Entonces, si el ser humano siempre se ha estresado ¿por qué parece que ahora se ha convertido en una epidemia?

 

Para entenderlo, nos ayuda pensar en que incluso los animales se estresan. Por ejemplo, una cebra se estresará cuando ve a la leona saltar desde las altas hierbas en su dirección. Su corazón bombeará más sangre a sus músculos, sus pulmones oxigenarán más y mejor, sus músculos se tensarán para desarrollar toda la velocidad posible, etc. En definitiva, su organismo al completo se centrará en sobrevivir —no mañana—, hoy, ahora. En el caso de conseguir escapar, la cebra dejará de estar estresada y así hasta el siguiente envite. Ni problemas cardiovasculares, ni trastornos del sueño, ni depresión, ni menor calidad de vida. La cebra no se pasará los días rememorando aquella vez en la que a punto estuvo de ser cazada, ni imaginándose los múltiples peligros a los que tiene que enfrentarse. Su mente no tiene la capacidad para ello. Es afortunada.
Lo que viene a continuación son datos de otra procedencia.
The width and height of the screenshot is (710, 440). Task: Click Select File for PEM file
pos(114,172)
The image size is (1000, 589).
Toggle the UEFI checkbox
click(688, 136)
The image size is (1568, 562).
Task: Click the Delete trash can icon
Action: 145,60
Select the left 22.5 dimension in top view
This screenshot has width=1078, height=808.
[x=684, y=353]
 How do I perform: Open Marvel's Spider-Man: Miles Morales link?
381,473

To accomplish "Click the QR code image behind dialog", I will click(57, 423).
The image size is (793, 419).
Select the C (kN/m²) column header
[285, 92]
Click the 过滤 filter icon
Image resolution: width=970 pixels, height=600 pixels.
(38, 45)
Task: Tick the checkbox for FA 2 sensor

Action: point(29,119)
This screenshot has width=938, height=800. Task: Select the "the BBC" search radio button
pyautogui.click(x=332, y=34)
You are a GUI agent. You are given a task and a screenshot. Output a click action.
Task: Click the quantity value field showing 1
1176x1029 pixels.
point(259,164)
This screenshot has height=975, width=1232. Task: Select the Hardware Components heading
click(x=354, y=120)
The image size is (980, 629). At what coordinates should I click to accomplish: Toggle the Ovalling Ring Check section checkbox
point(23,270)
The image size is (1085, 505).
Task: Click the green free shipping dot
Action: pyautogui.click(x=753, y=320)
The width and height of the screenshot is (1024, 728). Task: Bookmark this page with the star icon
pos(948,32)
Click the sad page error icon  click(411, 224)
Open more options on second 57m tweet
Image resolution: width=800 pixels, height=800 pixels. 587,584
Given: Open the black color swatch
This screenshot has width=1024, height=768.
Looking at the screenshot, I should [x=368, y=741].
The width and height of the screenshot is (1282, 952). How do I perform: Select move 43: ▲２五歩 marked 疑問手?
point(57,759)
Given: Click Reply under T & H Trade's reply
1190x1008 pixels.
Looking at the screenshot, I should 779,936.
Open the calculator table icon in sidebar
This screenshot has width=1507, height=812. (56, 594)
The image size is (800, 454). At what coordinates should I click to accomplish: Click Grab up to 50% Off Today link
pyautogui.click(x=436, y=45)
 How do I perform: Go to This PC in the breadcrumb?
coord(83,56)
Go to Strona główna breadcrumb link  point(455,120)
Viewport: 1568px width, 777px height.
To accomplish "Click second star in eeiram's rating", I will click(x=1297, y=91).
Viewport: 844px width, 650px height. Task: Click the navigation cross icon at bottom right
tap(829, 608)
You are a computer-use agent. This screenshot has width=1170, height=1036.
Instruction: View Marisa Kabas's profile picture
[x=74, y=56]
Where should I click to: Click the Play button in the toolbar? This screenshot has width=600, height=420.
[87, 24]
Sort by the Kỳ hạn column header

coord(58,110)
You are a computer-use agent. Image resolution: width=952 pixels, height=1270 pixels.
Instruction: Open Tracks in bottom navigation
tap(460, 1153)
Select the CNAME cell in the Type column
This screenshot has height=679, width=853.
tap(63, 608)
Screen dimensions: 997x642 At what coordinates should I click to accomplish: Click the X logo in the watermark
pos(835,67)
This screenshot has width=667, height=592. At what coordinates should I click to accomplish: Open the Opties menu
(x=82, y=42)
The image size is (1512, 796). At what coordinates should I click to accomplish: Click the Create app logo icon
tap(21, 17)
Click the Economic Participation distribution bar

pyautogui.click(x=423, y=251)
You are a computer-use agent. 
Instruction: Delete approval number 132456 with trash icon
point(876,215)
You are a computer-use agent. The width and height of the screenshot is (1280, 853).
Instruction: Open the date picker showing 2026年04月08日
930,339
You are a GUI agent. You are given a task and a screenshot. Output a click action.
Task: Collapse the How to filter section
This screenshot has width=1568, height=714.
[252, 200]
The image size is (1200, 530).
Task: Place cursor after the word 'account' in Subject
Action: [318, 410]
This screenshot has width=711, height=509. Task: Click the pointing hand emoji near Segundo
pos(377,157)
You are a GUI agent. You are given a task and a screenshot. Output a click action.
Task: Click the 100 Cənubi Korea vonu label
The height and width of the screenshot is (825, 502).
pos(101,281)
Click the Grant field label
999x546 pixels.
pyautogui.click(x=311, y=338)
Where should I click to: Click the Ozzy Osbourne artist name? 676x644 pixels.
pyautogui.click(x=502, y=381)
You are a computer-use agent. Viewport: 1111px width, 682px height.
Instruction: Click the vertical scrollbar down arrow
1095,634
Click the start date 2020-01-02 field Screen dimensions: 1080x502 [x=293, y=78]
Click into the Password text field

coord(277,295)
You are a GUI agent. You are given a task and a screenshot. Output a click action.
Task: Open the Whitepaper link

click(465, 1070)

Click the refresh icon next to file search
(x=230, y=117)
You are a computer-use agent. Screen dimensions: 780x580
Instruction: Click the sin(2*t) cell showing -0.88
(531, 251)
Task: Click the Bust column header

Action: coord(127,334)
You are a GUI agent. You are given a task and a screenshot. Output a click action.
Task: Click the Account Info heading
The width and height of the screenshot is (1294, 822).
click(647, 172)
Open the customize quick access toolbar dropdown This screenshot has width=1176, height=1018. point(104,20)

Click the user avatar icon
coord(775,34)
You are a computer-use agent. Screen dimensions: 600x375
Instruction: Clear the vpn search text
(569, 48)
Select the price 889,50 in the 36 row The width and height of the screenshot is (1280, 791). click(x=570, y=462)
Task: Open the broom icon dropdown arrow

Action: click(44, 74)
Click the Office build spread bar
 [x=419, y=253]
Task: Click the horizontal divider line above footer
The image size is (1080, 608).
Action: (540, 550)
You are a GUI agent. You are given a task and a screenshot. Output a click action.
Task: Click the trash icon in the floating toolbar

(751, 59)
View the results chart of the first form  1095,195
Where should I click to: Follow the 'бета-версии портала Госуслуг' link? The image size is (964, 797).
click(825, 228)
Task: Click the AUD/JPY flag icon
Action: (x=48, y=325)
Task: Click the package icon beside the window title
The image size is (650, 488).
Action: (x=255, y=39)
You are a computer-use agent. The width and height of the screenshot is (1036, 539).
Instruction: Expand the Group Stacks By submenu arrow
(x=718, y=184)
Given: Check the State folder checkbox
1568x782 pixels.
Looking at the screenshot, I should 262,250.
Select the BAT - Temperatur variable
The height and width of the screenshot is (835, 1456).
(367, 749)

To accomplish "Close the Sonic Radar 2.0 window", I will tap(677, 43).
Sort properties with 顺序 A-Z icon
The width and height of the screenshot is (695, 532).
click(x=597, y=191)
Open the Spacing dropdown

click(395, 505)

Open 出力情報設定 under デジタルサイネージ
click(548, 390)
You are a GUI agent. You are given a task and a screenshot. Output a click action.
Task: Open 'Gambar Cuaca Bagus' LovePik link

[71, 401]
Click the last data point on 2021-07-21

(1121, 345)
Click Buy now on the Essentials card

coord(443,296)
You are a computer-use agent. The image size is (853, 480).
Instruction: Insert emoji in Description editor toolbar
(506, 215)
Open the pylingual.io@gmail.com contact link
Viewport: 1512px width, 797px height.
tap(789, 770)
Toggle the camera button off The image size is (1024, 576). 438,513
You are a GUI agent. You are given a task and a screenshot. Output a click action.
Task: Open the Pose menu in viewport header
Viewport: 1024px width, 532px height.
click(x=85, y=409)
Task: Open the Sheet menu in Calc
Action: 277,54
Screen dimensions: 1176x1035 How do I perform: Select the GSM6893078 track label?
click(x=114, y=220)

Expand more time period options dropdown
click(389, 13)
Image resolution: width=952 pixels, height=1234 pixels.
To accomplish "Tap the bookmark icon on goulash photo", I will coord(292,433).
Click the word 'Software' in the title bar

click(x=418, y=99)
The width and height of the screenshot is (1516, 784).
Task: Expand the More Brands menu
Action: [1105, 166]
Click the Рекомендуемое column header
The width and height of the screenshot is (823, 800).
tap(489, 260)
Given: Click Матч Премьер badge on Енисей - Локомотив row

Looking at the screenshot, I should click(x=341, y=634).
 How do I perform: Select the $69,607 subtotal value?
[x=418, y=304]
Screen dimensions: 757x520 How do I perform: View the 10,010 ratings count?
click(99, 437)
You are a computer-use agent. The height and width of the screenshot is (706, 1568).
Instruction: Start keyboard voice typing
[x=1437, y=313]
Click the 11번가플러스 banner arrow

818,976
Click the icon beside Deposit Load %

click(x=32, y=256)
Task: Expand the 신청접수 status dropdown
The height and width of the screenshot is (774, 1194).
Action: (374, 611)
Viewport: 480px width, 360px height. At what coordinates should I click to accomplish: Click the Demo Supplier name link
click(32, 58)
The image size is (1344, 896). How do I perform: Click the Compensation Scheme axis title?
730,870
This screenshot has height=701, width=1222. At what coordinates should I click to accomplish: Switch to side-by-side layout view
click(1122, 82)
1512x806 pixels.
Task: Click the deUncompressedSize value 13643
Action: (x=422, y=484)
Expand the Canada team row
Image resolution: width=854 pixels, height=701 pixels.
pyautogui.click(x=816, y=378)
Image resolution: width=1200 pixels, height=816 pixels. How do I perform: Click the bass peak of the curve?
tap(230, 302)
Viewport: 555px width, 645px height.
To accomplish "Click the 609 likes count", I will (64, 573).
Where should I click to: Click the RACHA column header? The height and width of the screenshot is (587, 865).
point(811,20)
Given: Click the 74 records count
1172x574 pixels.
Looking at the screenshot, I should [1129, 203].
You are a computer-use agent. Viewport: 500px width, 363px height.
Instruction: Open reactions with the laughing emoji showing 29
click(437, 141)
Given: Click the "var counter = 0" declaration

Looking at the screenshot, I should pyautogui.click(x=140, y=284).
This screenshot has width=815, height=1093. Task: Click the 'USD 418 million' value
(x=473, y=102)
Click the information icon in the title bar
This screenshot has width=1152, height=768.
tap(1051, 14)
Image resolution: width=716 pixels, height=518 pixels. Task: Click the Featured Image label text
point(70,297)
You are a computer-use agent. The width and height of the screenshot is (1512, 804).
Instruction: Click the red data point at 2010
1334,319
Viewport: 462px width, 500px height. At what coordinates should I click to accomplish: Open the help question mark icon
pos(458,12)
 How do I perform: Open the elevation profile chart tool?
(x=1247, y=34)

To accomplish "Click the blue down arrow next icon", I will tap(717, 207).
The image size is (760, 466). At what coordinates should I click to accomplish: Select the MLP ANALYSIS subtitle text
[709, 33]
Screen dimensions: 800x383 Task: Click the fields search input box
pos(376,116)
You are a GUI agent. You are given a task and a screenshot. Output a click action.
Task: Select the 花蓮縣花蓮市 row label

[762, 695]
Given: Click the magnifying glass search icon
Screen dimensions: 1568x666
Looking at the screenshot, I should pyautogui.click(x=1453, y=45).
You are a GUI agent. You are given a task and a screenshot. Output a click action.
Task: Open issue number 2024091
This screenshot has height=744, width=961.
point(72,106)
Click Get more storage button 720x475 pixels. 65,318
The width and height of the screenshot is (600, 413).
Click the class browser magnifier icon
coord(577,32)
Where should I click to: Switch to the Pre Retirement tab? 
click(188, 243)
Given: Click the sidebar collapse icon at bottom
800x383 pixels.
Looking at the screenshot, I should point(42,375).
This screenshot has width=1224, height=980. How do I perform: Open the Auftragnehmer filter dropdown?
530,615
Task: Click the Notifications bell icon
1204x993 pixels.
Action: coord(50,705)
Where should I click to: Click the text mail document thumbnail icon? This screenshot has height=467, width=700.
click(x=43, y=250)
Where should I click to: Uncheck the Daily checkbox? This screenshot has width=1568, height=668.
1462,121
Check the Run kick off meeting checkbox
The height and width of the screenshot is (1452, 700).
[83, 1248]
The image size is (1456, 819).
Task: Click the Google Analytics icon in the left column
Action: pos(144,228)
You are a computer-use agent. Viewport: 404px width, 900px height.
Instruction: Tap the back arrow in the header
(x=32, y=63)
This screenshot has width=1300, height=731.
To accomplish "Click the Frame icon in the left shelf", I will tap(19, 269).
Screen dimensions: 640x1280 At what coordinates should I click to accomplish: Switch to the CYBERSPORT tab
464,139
¿Es entonces nuestra gran mente privilegiada, globalizada y siempre conectada el problema? En gran medida sí. 

En gran medida sí. Siguiendo el modelo transaccional del estrés de Lazarus y Folkman, y resumiéndolo mucho, podemos afirmar que la respuesta de estrés va a depender de la valoración que la persona en cuestión haga tanto de las demandas de la situación estresante como de los recursos personales que tiene para hacerla frente. A más demandas y menos recursos percibidos, más estrés. Y esa valoración es algo totalmente subjetivo, porque depende de la forma de pensar de cada uno, de cuánto quiere controlar y abarcar, de su autoestima, de los hábitos de organización, de acontecimientos pasados similares, de las reacciones del entorno…

Por eso muchas veces, ante la misma circunstancia, una mujer se aferra desesperada al volante, haciendo sonar el claxon y sin parar de mirar el reloj, mientras que en el coche de al lado otra sube la música y se pone a cantar, y a la vez un estudiante universitario, 10 minutos antes de entrar a un examen, se agarra sudoroso y desesperado al váter, mientras que su compañero echa tranquilamente una última ojeada a los apuntes.

Es una cuestión personal, derivada de las experiencias de aprendizaje de cada uno. En el fondo, podemos decidir si valoramos las situaciones que antes nos sobrepasaban como retos a superar u oportunidades, o si tratamos de prevenir más estrés que pueda estar por venir. Y eso implica no luchar contra el estrés, sino entenderlo y manejarlo en nuestro mejor beneficio, porque, aunque sabemos que seguramente no nos vaya a comer una manada de lobos, queremos poder seguir haciendo ese día a día en la sociedad que, para bien y para mal, nos ha tocado.